SOURCE: thehill.com |
"Department of Homeland Security (DHS) Secretary Jeh Johnson on Thursday downplayed concerns about malicious hackers influencing U.S. elections amid rising fears about foreign actors trying to wreak havoc on Election Day." (thehill.com)
I'd like to comment... Just because DHS can't see it, doesn't make it true. That's not a knock on DHS but neither the US-CERT nor the NCCIC are equipped to handle the multi-disciplinary analysis required to see and read all of the tea leaves.
Let me explain... here are a few things you may not have known. We tracked in near real time, the manipulation of the Ukrainian Presidential Election by hackers, military, and commandos. This multi-facted, asynchronous information operation followed what we believe to be an updated version of the Ivanov Doctrine --Putin's asynchronous warfare plan taken from lessons learned by watching the US operate against Iraq. We published reporting on this in 2014 and into 2015. Since the Crimean conflict, Wapack Labs has actively tracked cyber activities between Russia and their neighbors -but most specifically Ukraine. The ability of DHS's NCCIC to have known about this would have meant they would have had more intelligence than just cyber coming into the center. I'm not sure if they do.
The high level story goes like this:
(Russian) hackers trojaned the Ukrainian Central Election Computer systems. When the Ukrainians find out, they take it offline. Telephony denials of service, computer attacks, and manipulation of election reporting on Russian State-owed Television station on the eastern border of Ukraine reported false outputs through the night of the election. The full report tells the full story, properly sourced, but the last time we mentioned this, it was reported by the Christian Science Monitor. We preferred to stay low-key in the article, but this story was originally tipped off by my original blog post. I remember having a discussion with Mark Clayton (the journalist) as he was pulling the piece together. He was aghast that the story of a Presidential Election manipulation hadn't received more attention here in the US. My only thinking is, my team is small and nimble.. we operate very much in a multi-disciplinary fusion center approach. I'm guessing that gathering lessons learned wasn't the priority at the time, and neither the press, nor our IC apparently connected the dots... or maybe Jeh just hadn't been made privy?? I don't know. I can't speculate on that, but I can make our original reporting available.
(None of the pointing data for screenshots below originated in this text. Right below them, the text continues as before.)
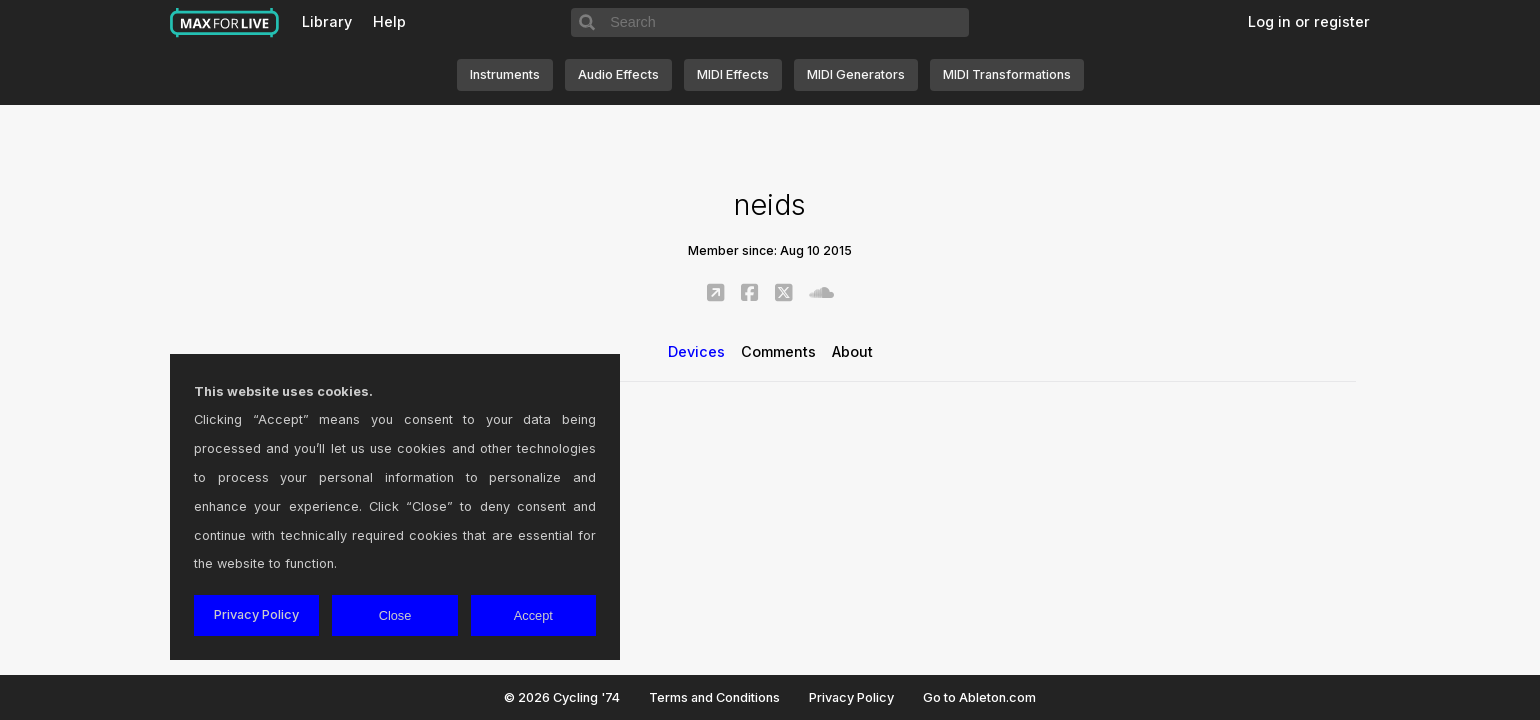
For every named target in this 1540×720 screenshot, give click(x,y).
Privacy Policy (851, 697)
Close (395, 615)
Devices (696, 351)
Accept (533, 615)
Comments (778, 351)
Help (389, 21)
If you wish to purchase the report, I've priced the short form Priority Intelligence Report at $1. The 25 page document is priced slightly higher. Both are available for purchase at our digital storefront.
BT
I'm preparing for my trip to Orlando tomorrow. I've never been to an ISC2 Annual Summit, and the fact that it's being hosted with ASIS makes this attractive to my cashflow operated marketing budget. I've got a great little announcement that'll be hitting the press while I'm there, and if you see me, ask me! I'm planning on having my laptop, running demos to anyone that'll want to see them. We'd built an early version that I demo'd all over RSA, gathering a great crowd, running demos on my phone until the battery finally died. I can't wait to show off the upgrade!
On Wednesday we're presenting at the FS Consortium in NYC, and next week? Cigars with Red Sky Alliance members on Monday night with Threat Day at the Global NOC of one of the major telecom companies on Tuesday. We've got a great lineup. I'm running hard. It's awesome! Didn't get the invite? Shoot a note to Pam, our marketing guru. She'll hook you up!
So, until next time,
Have a GREAT weekend. Maybe I'll see you in Orlando!